1:13 candlesticks. Compare Exodus 25:31. The candlesticks, here represent His churches, which “shine as lights in the world” (Philippians 2:15).
1:13 down to the foot. Note that there is no nudity, or semi-nudity, in heaven. Both Christ and His saints are always arrayed appropriately (Revelation 19:8,14).
1:13 paps. That is, “breasts.”
1:14 white as snow. This is the only record we have in Scripture of the physical appearance of Christ. The Gospel writers give much information about His words and deeds, but not His appearance while here on earth. Thus He cannot be identified with any particular nation or stature, but merely as “the Son of Man,” representing all men before His Father. Compare the description here to that in Daniel 7:9, where He is called “the Ancient of Days” (Isaiah 9:6 calls Him “Everlasting Father”). On His burning eyes, note Hebrews 4:13.
1:17 as dead. Compare Job 42:6; Isaiah 6:5; Daniel 10:8. Both Job and Daniel were paragons of human righteousness, but were totally incompetent to stand alone in the presence of an all-holy God.
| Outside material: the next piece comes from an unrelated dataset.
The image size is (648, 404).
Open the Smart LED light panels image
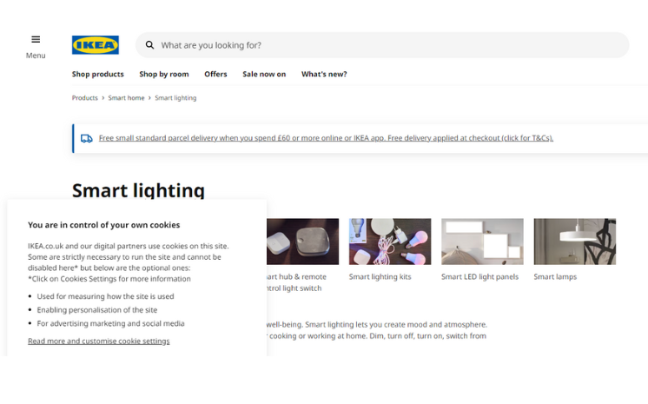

1:17 first and the last. The Lord Jesus Christ is both Creator and Consummator of all things. Compare Colossians 1:16, 20; Isaiah 41:4; 44:6; 48:12.
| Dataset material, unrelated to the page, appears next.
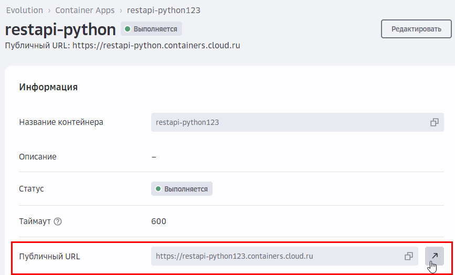Open the public URL in new tab
The height and width of the screenshot is (275, 455).
click(434, 256)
1:18 alive for evermore. The bodily resurrection of Jesus Christ from the dead guarantees the fulfillment of all God’s promises concerning our own salvation, resurrection and everlasting life. “Because I live,” He said, “ye shall live also” (John 14:19). See also Romans 6:9.
1:18 keys of hell. Philosophers and religionists are always searching for the keys to life and death, but only Christ has them! “Hell” is actually Hades, the abode of departed souls in the heart of the earth. When Christ died, His Spirit descended into Hades, proclaiming victory to the evil spirits incarcerated there, then returned with the souls of those who had died in faith. See notes on Psalm 16:10; Acts 2:27; Luke 16:23-26; Hebrews 2:14-15; I Peter 3:18-20; and Ephesians 4:8-10. The unsaved dead will be delivered up from Hades for judgment at the great white throne (Revelation 20:13).
1:19 which shall be hereafter. This key verse succinctly outlines the revelations to be given in the book. “The things thou hast seen” comprise the events of the apostolic age, in which John had been a leading participant, and which he had written about in his gospel and three epistles. The “things which are” include the events of the church age, as outlined and foreseen in Revelation 2 and 3. Then, “the things which shall be hereafter” (identified by the same phrase in Revelation 4:1) refer to the great future events associated with Christ’s second coming, as described in Revelation 4–22.
1:20 seven stars. This verse beautifully illustrates the principle of literal interpretation: when symbols are used, their meaning is explained. Thus, the candlesticks (or “lampstands”) symbolize literal churches, and the stars symbolize literal angels. If Christ had meant “pastors” or “elders” of the churches, He could easily have made this clear by using the appropriate word. “Elder,” for example, is used twelve other times in Revelation, so it would be used here if Christ meant the meaning to be “elder.” Nowhere else in the Bible are pastors called angels.
The word “angel” (Greek aggelos) can mean “messenger,” but is only used very rarely of human messengers, and then only if the context requires. The context here certainly does not require any such meaning. In fact the word “angel” occurs sixty-seven other times in Revelation, always with the necessary meaning of heavenly angels. Therefore, this is bound to be Christ’s intended meaning here. The idea that angels are assigned to guide individual churches should not be so surprising in light of such Scriptures as Hebrews 1:14; Acts 12:15; I Corinthians 11:10; Ephesians 3:10; I Peter 1:12; and others. Pastors and elders may come and go, but the angel of the church can continue as long as the church lasts. Just how they manage to convey Christ’s messages to His churches may not be understood now, though “some have entertained angels unawares” (Hebrews 13:2), but we can be confident they have ways and means.